15/10/2013

Soins palliatifs : que faire quand il n’y a plus rien à faire ?

Des lycéens de Saint-Vincent-de-Paul présentent une exposition
de photos sur le bien-être : de gauche à droite
Sémiyé Koyuncu, Florine Viault et Mélanie Boulonnois.
Ses mains descendent le long des côtes, se croisent sur les vertèbres. La détente s’installe par palier, un bien-être remplit le corps. Véronique, infirmière de l’équipe mobile de soins palliatifs de l’hôpital de Soissons, offre une version-minute des massages qu’elle donne aux patients dont les soins ne visent plus la guérison.
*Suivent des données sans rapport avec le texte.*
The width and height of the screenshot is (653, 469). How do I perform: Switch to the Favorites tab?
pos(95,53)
Cette équipe, l’unité de huit lits et leurs partenaires, dont les bénévoles de Jalmalv (Jusqu’à la mort accompagner la vie) et VMEH, l’atelier d’écriture, la bibliothèque, le réseau Cecilia, l’aumônerie, reçoivent le public pour la Journée nationale des soins palliatifs. Des élèves du lycée hôtelier ont fait un buffet, ceux du Corbusier préparent des plateaux fantaisie pour les patients. Des lycéens de Saint Vincent de Paul participent à une table ronde à l’Eclaircie sur le sens de la vie.
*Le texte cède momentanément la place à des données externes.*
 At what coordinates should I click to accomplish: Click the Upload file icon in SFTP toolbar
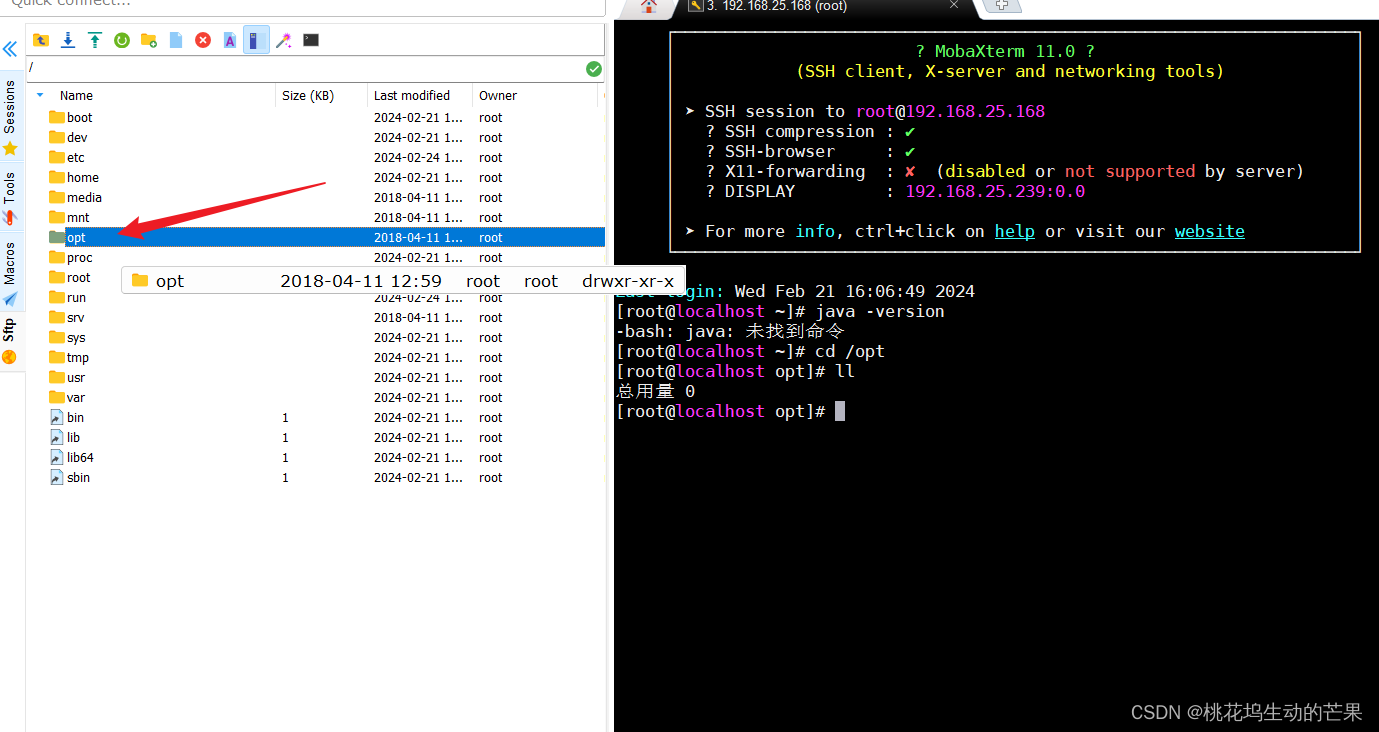click(x=95, y=40)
Une simple serviette, pliée par les
lycéens du Corbusier, porte un message
aux patients sur leur plateau-repas.
    C’est une palette de réponses à la question « Que faire quand il n’y a plus rien à faire ? » Le confort, le soulagement de la douleur sont des priorités, et ils se déclinent en médicaments et soins corporels. Un contact attentif, soutenu et respectueux avec les patients et leur proches contribue à la qualité de vie, par l’écoute, la parole, le toucher, ou une simple présence. Que personne ne se sente délaissé.
    Le dernier temps de la vie peut ainsi trouver son sens, au milieu de professionnels et bénévoles qui ont choisi cette activité pour sa richesse humaine autant que son utilité. Que faire ? Accepter l’autre, ses besoins, ses peurs, ses attentes, et reconnaître son importance humaine jusqu’à la fin.